* _Explore the material_:
• a. List every country named in the passage on the U.N. resolution about Iran.
• b. Pick up the passage on the U.N. sanctions resolution against Iran after its final sentence and keep writing.

* _Passage_:

# # #

The U.N. resolution, approved by a vote of 12 to 2 with Turkey and Brazil voting no and Lebanon abstaining, targets Iran’s powerful Revolutionary Guard and bans the country from investing in uranium mining, pursuing ballistic missiles capable of delivering nuclear weapons or purchasing from eight other broad categories of heavy weapons. It imposes sanctions such as an asset freeze on 40 Iranian companies, organizations and shipping lines, more than doubling the number already on the list. It also calls on all countries to cooperate in cargo inspections when presented with “reasonable grounds” to suspect material for the Iranian nuclear program.

But the resolution does not include an embargo on Iranian oil sales, which account for an estimated three-fourths of the country’s revenues. Nor does it impede normal trade that might affect typical Iranians (or the economic interests of allies Russia and China). It calls on, rather than requires, countries to block financial transactions that could contribute to Iranian nuclear activities, and the resulting implementation is likely to be uneven at best.

# # #

[Collected data entries]
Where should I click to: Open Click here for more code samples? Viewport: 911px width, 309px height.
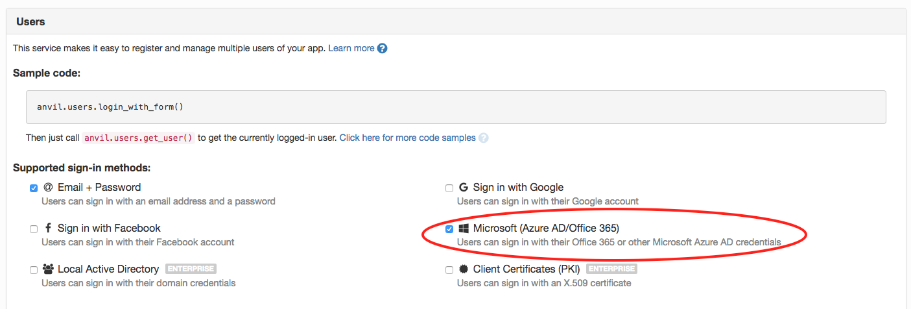coord(408,138)
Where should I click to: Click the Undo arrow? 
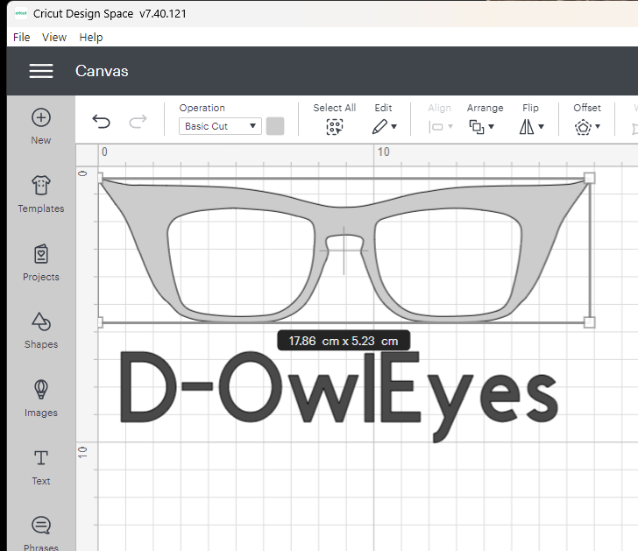pyautogui.click(x=102, y=123)
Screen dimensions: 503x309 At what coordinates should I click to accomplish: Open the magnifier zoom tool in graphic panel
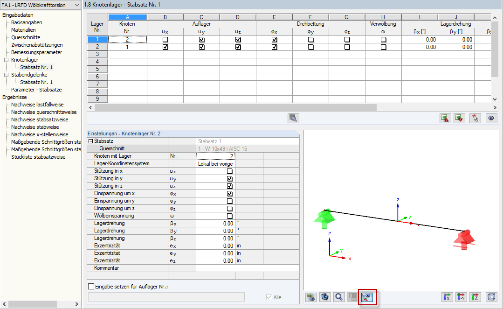(338, 297)
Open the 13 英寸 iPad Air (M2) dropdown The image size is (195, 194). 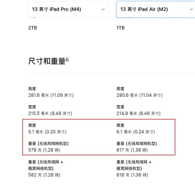click(155, 9)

# # #

* _Answers in order_:
• a. Turkey, Brazil, Lebanon, Iran, Russia, China

• b.
The Obama administration and its allies had rejected a fuel swap deal with Iran brokered by Turkey and Brazil as too little, too late, but after the Security Council vote, held on the one-year anniversary of Iran’s contested presidential election, the five permanent members said they were “keeping the door open for early engagement” with Iran. We recognize that a year of attempted diplomacy on the part of the administration has not produced any more results than sanctions, and realistically, the new sanctions are likely to impede diplomacy for many months while Tehran demonstrates that it will not be cowed.

Nonetheless, we urge the administration and its allies to continue to pursue engagement with the Islamic Republic. The other options are grim. A military strike would be untenable, and a nuclear Iran dangerously destabilizing. Ultimately, a negotiated agreement offers the only possibility of persuading Iran to cooperate fully with the International Atomic Energy Agency in allowing open inspections under the Nuclear Non-Proliferation Treaty, to comply with international safeguard protocols and to prove that it is limiting its nuclear program to peaceful purposes, as it claims. That is the goal that has eluded each U.S. administration so far.